Data for the task below:
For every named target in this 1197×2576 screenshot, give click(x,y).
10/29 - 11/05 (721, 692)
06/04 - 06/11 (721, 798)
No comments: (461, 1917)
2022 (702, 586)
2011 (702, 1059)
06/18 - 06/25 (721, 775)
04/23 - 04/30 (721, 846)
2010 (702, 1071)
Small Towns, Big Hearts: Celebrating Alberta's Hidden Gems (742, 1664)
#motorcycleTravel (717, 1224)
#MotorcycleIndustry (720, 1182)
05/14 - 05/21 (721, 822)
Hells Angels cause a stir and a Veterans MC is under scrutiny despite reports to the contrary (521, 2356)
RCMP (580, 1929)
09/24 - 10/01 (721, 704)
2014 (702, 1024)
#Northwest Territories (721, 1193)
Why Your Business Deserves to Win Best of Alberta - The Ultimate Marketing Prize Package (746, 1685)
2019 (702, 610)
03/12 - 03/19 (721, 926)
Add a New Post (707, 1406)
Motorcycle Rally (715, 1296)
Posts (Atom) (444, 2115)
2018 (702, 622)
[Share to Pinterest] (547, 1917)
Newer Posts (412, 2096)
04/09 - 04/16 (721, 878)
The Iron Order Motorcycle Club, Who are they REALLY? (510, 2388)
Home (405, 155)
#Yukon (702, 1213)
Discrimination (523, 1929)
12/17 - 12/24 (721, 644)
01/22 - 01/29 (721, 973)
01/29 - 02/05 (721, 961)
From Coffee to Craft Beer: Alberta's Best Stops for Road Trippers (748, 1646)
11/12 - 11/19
End of Data for the task.
→ Your goal:
Each line from the one containing "2014 (702, 1024)" to the close of the records must appear in the output exactly, and no other line.

→ Answer section:
2014 (702, 1024)
#Northwest Territories (721, 1193)
Why Your Business Deserves to Win Best of Alberta - The Ultimate Marketing Prize Package (746, 1685)
2019 (702, 610)
03/12 - 03/19 (721, 926)
Add a New Post (707, 1406)
Motorcycle Rally (715, 1296)
Posts (Atom) (444, 2115)
2018 (702, 622)
[Share to Pinterest] (547, 1917)
Newer Posts (412, 2096)
04/09 - 04/16 (721, 878)
The Iron Order Motorcycle Club, Who are they REALLY? (510, 2388)
Home (405, 155)
#Yukon (702, 1213)
Discrimination (523, 1929)
12/17 - 12/24 (721, 644)
01/22 - 01/29 (721, 973)
01/29 - 02/05 (721, 961)
From Coffee to Craft Beer: Alberta's Best Stops for Road Trippers (748, 1646)
11/12 - 11/19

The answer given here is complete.